Nell’ambito delle attività del progetto SAFI3, l’Università del Salento ha potenziato le proprie infrastrutture di ricerca e alta formazione attraverso l’allestimento del Laboratorio di Fisica Medica presso il Dipartimento di Matematica e Fisica “Ennio De Giorgi”. Coordinato dai responsabili scientifici Prof. Gianluca Quarta e Prof.ssa Anna Paola Caricato, la struttura nasce con l’obiettivo di potenziare la formazione dei corsisti del Master in Radioprotezione e degli studenti dei corsi di laurea dell’Ateneo.

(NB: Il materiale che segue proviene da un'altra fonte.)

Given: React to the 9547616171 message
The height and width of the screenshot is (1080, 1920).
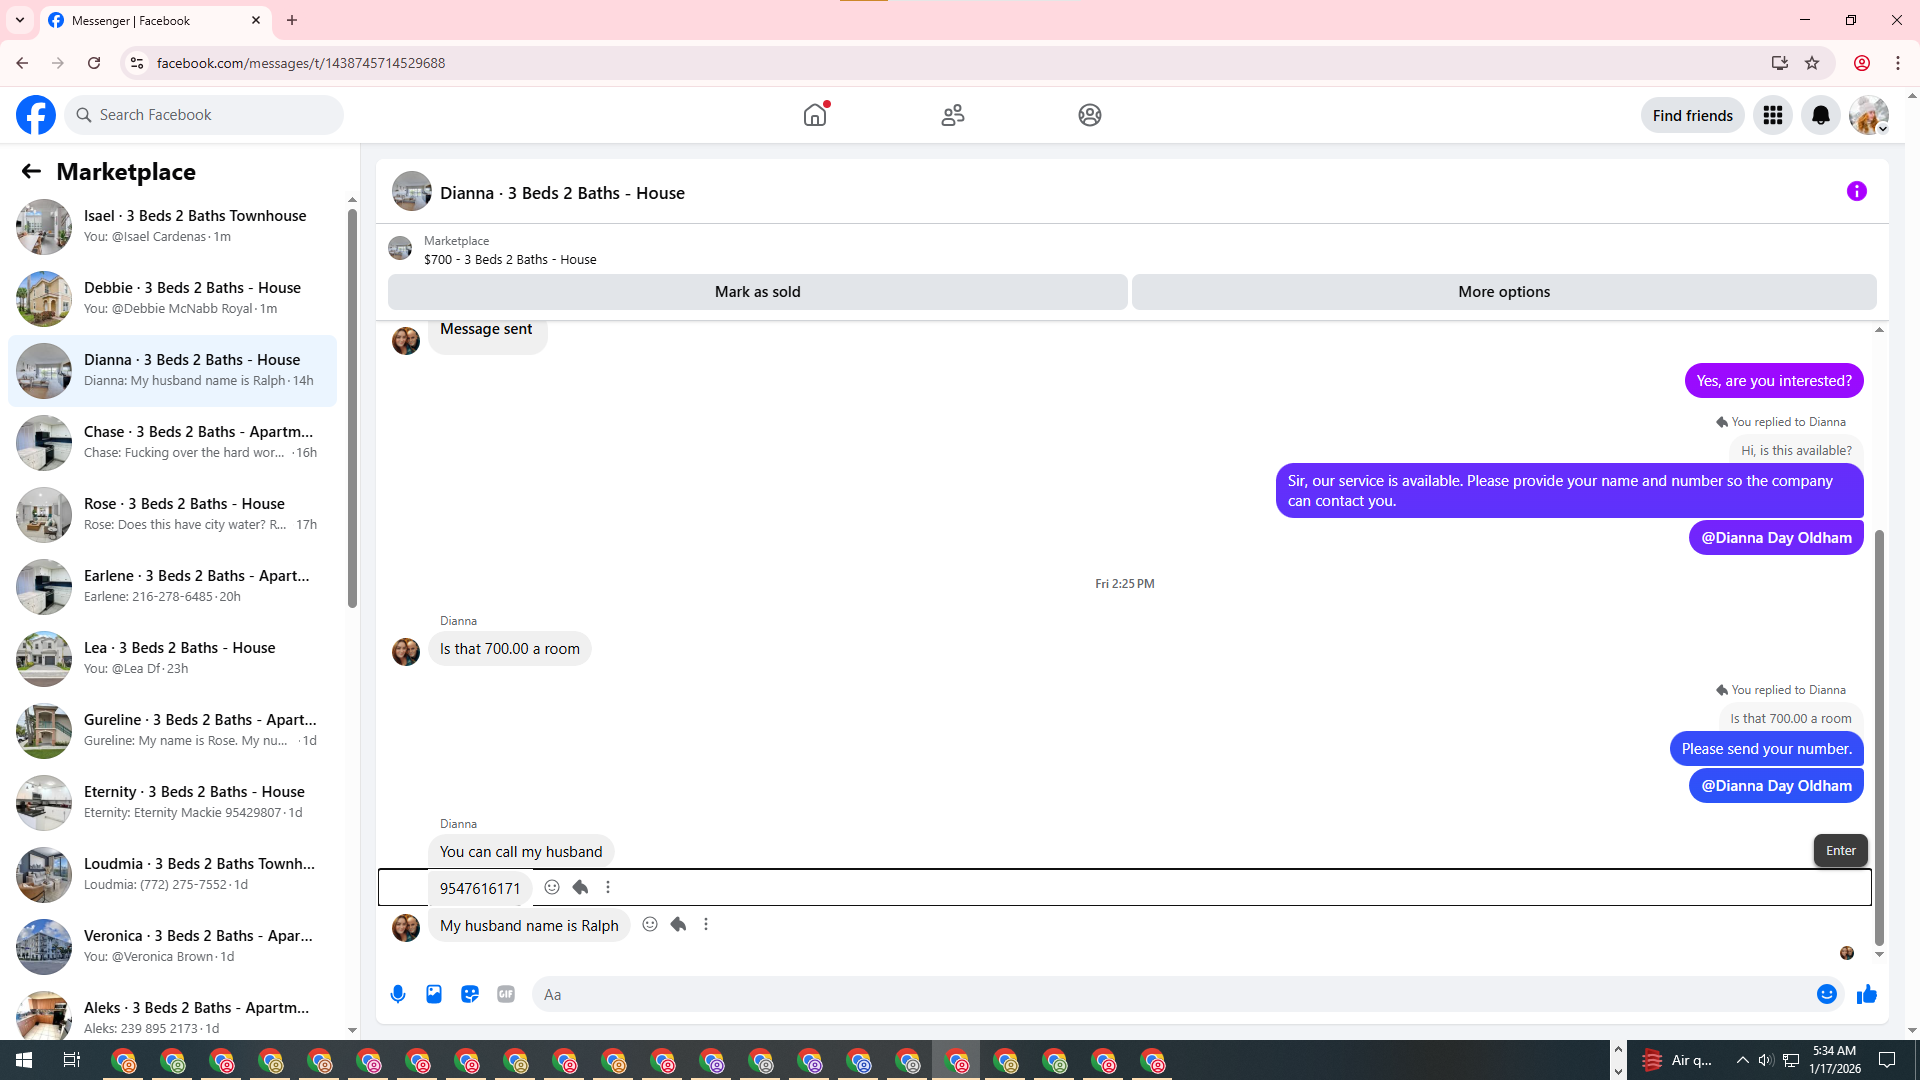Looking at the screenshot, I should pyautogui.click(x=552, y=887).
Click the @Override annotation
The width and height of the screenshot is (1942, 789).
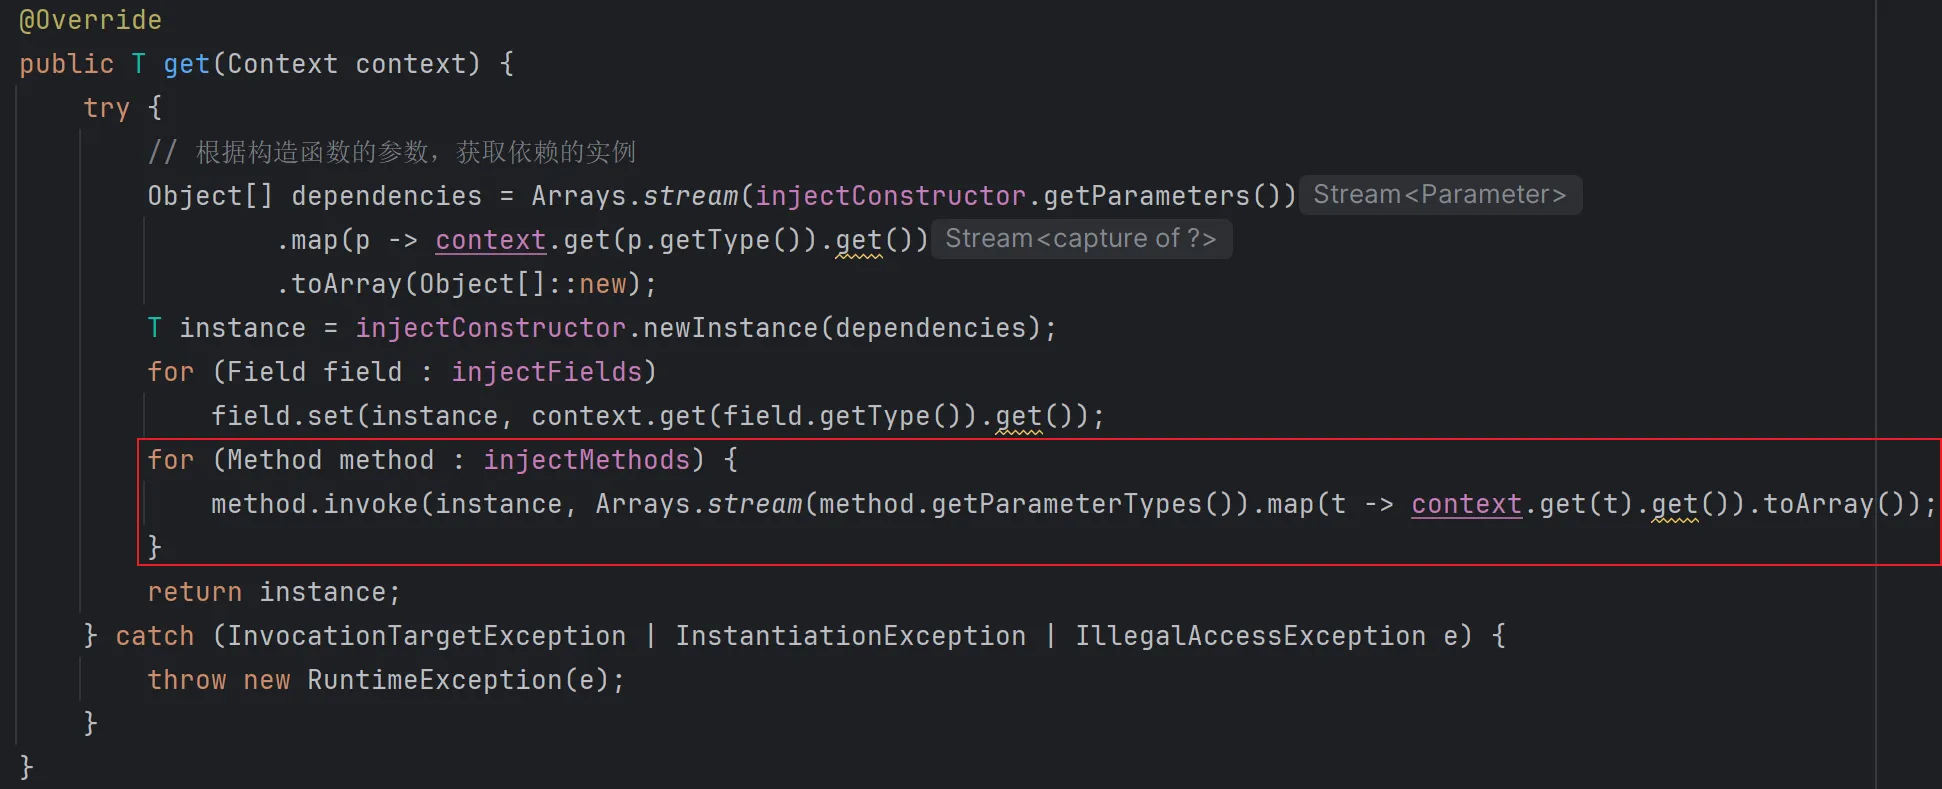pyautogui.click(x=90, y=20)
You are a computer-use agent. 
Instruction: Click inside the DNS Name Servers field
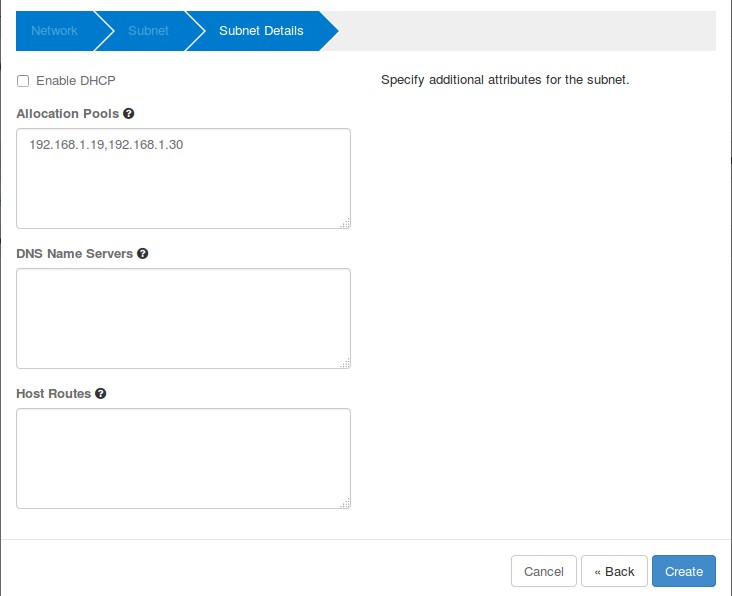click(x=183, y=318)
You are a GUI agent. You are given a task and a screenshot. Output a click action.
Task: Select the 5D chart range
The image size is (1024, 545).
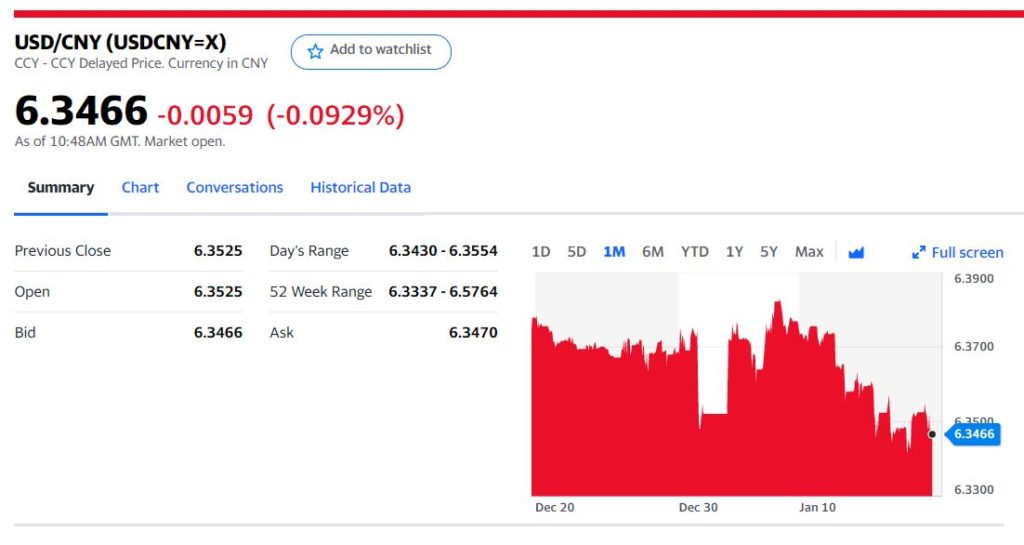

Il laboratorio è progettato per offrire esperienze pratiche e immersive di tipo hands-on, integrando i fondamenti teorici con applicazioni reali negli ambiti della rivelazione di radiazioni ionizzanti, delle tecniche di diagnostica medica e del monitoraggio della radioattività ambientale. Grazie ai finanziamenti del progetto SAFI3, la struttura è stata equipaggiata con una piattaforma tecnologica avanzata che comprende:

  • Rivelatore portatile di radiazioni ionizzanti (CAEN-DiscoveRAD 501):
    Un sistema di tipo Radiation Isotope Identifier (LaBr 1.5″x1.5″) progettato per l’identificazione precisa e tempestiva dei radionuclidi sul campo.
  • Sistema compatto per Tomografia ad Emissione di Positroni (EASYPET-CAEN SP5700):
    Una piattaforma didattica e di ricerca per la simulazione di procedure PET mediche, fondamentale per la comprensione delle moderne tecniche di imaging diagnostico.
  • Sistema di spettrometria Gamma (CAEN SP5640 – GammaEDU):
    Una strumentazione dedicata all’esecuzione di analisi spettrali accurate e allo studio approfondito delle emissioni gamma.
  • Sistema di studio della radioattività ambientale (CAEN-SP5630EN – Environmental Kit):
    Un apparato specialistico orientato al monitoraggio ambientale delle radiazioni in tempo reale e alla tutela del territorio.
  • Sistema di analisi ed acquisizione dati (CAEN DT5204):
    Un’unità desktop a 64 canali (Radioroc unit for FERS-5200 con picoTDC) per l’elaborazione multicanale di segnali ad alta risoluzione provenienti dai rivelatori di radiazione.

 

Il Laboratorio di Fisica Medica offre vantaggi significativi e ricadute strategiche anche per i partner di progetto, favorendo la cooperazione in ambiti cruciali come la sicurezza nucleare, la ricerca applicata e la formazione interdisciplinare. Attraverso la condivisione di queste tecnologie di alto valore e l’erogazione di corsi pratici congiunti su spettrometria gamma, identificazione isotopica e analisi dei segnali, la struttura si qualifica come un polo d’eccellenza per il trasferimento di know-how e lo sviluppo di sinergie scientifiche avanzate.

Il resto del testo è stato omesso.